- [Stored items]
○ ○ ○ ○ ○

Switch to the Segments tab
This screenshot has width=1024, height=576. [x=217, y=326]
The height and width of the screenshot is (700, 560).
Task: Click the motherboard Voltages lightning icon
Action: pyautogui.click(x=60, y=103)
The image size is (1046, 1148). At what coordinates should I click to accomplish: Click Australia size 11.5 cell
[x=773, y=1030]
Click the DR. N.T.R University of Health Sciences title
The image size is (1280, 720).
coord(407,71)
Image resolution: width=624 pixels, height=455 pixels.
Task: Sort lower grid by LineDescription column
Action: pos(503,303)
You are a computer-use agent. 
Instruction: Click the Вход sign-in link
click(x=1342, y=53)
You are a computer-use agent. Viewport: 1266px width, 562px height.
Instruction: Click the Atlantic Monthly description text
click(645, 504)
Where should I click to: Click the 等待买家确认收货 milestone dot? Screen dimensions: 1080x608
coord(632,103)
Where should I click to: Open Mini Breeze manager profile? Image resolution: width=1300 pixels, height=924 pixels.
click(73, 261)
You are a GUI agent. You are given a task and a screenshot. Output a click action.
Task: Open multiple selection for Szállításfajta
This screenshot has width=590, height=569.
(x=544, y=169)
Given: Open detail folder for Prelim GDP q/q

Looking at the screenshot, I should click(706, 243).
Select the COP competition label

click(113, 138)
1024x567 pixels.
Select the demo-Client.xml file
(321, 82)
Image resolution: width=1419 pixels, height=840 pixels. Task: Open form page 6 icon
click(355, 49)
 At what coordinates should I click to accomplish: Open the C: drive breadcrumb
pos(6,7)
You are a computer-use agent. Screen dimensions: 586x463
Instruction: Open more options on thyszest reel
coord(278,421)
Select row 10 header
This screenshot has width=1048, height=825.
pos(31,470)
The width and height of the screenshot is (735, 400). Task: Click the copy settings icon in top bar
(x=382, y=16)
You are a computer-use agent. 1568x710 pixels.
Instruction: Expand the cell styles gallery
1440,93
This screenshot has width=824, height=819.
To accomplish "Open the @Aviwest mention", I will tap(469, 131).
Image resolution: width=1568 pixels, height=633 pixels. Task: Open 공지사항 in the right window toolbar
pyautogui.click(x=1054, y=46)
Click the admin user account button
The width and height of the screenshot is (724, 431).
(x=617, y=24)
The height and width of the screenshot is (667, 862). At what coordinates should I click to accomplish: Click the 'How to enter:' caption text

○ ○ ○ ○ ○

- [Task directions] Each entry in the data should be restated exactly as it was written.

- [Result for this exercise]
Switch to the Segments tab
This screenshot has width=1024, height=576. [x=217, y=326]
The height and width of the screenshot is (700, 560).
Task: Click the motherboard Voltages lightning icon
Action: pyautogui.click(x=60, y=103)
The image size is (1046, 1148). At what coordinates should I click to accomplish: Click Australia size 11.5 cell
[x=773, y=1030]
Click the DR. N.T.R University of Health Sciences title
The image size is (1280, 720).
coord(407,71)
Image resolution: width=624 pixels, height=455 pixels.
Task: Sort lower grid by LineDescription column
Action: pos(503,303)
You are a computer-use agent. 
Instruction: Click the Вход sign-in link
click(x=1342, y=53)
You are a computer-use agent. Viewport: 1266px width, 562px height.
Instruction: Click the Atlantic Monthly description text
click(645, 504)
Where should I click to: Click the 等待买家确认收货 milestone dot? Screen dimensions: 1080x608
coord(632,103)
Where should I click to: Open Mini Breeze manager profile? Image resolution: width=1300 pixels, height=924 pixels.
click(73, 261)
You are a GUI agent. You are given a task and a screenshot. Output a click action.
Task: Open multiple selection for Szállításfajta
This screenshot has width=590, height=569.
(x=544, y=169)
Given: Open detail folder for Prelim GDP q/q

Looking at the screenshot, I should click(706, 243).
Select the COP competition label

click(113, 138)
1024x567 pixels.
Select the demo-Client.xml file
(321, 82)
Image resolution: width=1419 pixels, height=840 pixels. Task: Open form page 6 icon
click(355, 49)
 At what coordinates should I click to accomplish: Open the C: drive breadcrumb
pos(6,7)
You are a computer-use agent. Screen dimensions: 586x463
Instruction: Open more options on thyszest reel
coord(278,421)
Select row 10 header
This screenshot has width=1048, height=825.
pos(31,470)
The width and height of the screenshot is (735, 400). Task: Click the copy settings icon in top bar
(x=382, y=16)
You are a computer-use agent. 1568x710 pixels.
Instruction: Expand the cell styles gallery
1440,93
This screenshot has width=824, height=819.
To accomplish "Open the @Aviwest mention", I will tap(469, 131).
Image resolution: width=1568 pixels, height=633 pixels. Task: Open 공지사항 in the right window toolbar
pyautogui.click(x=1054, y=46)
Click the admin user account button
The width and height of the screenshot is (724, 431).
(x=617, y=24)
The height and width of the screenshot is (667, 862). At what coordinates should I click to accomplish: Click the 'How to enter:' caption text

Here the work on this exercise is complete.